(RECORDS PROVIDED)
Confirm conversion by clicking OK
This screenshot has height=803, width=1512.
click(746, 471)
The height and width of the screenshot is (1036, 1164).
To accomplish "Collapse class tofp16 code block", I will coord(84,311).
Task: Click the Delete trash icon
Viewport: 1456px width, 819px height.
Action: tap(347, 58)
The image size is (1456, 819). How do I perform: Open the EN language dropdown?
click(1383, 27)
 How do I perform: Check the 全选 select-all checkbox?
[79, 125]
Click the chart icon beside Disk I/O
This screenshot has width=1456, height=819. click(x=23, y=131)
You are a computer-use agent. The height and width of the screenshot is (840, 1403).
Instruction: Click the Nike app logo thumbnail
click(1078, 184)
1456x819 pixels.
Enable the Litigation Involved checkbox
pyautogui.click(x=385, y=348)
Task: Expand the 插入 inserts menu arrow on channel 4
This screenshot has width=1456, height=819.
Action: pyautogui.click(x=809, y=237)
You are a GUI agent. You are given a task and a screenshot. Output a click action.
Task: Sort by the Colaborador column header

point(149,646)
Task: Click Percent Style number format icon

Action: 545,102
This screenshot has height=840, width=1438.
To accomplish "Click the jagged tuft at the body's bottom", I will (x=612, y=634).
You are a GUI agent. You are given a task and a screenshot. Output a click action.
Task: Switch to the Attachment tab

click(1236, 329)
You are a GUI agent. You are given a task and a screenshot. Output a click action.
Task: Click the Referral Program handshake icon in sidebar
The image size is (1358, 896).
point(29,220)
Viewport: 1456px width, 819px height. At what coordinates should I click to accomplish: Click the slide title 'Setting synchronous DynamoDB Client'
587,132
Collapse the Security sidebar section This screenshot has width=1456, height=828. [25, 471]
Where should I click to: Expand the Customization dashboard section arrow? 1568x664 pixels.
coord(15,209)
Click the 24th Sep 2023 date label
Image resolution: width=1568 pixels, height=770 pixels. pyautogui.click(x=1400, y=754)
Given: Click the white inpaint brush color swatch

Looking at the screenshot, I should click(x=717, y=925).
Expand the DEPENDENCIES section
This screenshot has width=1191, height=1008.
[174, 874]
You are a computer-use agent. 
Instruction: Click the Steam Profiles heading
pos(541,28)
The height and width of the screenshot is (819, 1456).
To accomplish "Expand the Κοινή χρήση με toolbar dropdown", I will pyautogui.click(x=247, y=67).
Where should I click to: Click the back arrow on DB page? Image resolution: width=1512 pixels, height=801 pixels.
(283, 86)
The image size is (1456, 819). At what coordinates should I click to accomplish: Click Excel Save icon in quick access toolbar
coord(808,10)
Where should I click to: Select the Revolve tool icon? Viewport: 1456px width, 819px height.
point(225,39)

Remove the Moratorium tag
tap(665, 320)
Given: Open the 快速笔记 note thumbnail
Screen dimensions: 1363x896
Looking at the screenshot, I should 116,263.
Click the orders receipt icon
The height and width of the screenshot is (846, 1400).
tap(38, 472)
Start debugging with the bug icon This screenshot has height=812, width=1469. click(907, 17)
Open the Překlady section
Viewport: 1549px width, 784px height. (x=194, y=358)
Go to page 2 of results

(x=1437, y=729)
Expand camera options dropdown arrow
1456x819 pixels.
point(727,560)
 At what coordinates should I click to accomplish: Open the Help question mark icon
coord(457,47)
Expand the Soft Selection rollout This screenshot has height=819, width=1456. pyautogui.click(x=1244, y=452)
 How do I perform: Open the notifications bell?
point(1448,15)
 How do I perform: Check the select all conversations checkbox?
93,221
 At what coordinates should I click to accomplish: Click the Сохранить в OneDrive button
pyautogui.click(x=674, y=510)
(End RECORDS PROVIDED)
In the entries above, find the line holding "The image size is (1456, 819). How" and the line holding "You are a computer-use agent. The"; print both of them and every line between, exactly, and nothing else.

**TASK OUTPUT**
The image size is (1456, 819). How do I perform: Open the EN language dropdown?
click(1383, 27)
 How do I perform: Check the 全选 select-all checkbox?
[79, 125]
Click the chart icon beside Disk I/O
This screenshot has width=1456, height=819. click(x=23, y=131)
You are a computer-use agent. The height and width of the screenshot is (840, 1403).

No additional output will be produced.